Is the idea of involving the community in writing documentation less than great?

Hello, @TylerJPresley

We did exchange a few thoughts in the past before and I remember liking what you had to say. I also do not want to leave any post in this discussion without my comments. So, I will address your opinion:

I don’t think that the blog posts are the issue as much as the support on here and gitter. I’m probably going to move on if I post a few questions and they never get answered. Especially if I’m new to frontend frameworks.

I believe there should be a core team member in here answering questions MOST of the time. Not all, most. This is how you “Market” a framework.

Eons ago I was working at Visix Software, Inc as a VP engineering selling one of the first ever cross platform toolkit named Galaxy. All development shops of relevance at that time were our customers - and we were selling it at $10000 (yes, for trailing zeros). In a few short years we were one of the most successful young companies in USA and I could never foresee that it is possible to run out of sufficiently smart customers that could use our product without the enormous amount of hand-guidance.

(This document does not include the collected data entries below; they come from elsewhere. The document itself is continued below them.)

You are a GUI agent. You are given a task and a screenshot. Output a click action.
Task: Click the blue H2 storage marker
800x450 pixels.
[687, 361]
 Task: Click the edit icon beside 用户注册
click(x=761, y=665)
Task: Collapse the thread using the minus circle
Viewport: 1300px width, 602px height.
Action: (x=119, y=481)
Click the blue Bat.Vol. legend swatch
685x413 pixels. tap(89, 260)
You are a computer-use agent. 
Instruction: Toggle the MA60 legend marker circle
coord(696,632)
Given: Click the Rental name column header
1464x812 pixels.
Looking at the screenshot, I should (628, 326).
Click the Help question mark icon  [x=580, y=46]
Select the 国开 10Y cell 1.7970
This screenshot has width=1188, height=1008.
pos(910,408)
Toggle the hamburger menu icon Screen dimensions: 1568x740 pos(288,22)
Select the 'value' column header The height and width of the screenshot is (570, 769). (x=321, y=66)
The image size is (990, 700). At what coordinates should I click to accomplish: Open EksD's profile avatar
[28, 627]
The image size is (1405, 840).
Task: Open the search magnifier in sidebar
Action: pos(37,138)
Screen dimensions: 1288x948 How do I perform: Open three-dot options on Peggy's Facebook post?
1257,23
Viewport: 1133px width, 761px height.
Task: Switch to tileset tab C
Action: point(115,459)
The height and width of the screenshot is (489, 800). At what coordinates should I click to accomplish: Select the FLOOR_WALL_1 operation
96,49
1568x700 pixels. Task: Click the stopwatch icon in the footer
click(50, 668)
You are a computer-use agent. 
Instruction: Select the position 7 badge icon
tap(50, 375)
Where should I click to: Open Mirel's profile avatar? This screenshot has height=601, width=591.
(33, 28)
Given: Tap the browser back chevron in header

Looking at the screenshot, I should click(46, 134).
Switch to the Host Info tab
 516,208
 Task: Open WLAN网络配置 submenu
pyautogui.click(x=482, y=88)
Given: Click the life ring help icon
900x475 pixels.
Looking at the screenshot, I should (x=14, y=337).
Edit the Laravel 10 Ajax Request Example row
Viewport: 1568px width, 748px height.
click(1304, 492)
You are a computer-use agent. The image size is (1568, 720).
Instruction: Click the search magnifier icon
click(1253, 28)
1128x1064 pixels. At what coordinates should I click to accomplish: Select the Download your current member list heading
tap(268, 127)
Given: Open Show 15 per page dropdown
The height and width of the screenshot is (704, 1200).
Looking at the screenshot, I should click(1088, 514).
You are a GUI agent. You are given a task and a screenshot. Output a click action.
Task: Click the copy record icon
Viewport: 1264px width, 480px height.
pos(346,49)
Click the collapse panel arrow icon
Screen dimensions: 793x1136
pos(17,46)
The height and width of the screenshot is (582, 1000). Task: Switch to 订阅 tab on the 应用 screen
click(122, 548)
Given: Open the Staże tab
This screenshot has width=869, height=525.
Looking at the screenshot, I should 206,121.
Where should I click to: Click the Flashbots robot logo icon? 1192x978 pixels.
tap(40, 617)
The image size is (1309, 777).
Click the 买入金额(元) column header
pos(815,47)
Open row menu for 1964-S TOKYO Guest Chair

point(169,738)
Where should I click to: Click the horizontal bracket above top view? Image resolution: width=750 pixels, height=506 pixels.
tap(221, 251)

You would clearly belong to the class of a sufficiently smart customer for aurelia - but again, there is not a sufficient amount of such aurelia users, to take us to the needed prominence. So, I am not “buying” your opinion that the solution is there should be a core team member in here answering questions MOST of the time, because while this would make you (and your types) happy it would not enough for folks like me. I care about sufficient amount of examples that illustrate more then the use of a single API, I care about articles about architectural solutions that might apply in my own case - in summary, please try to make the comparison between the documenation for Microsoft’s development tools and Aurelia’s and you should know what I mean.

I will also repeat the basic premise of AUCS: let’s completely unload the task of writing the technical documents and samples from the core team for two reasons:

  1. we (application developers) know how to do that better than core team (framework geeks) members.

  2. our group can scale up nearly indefinitely - their cannot.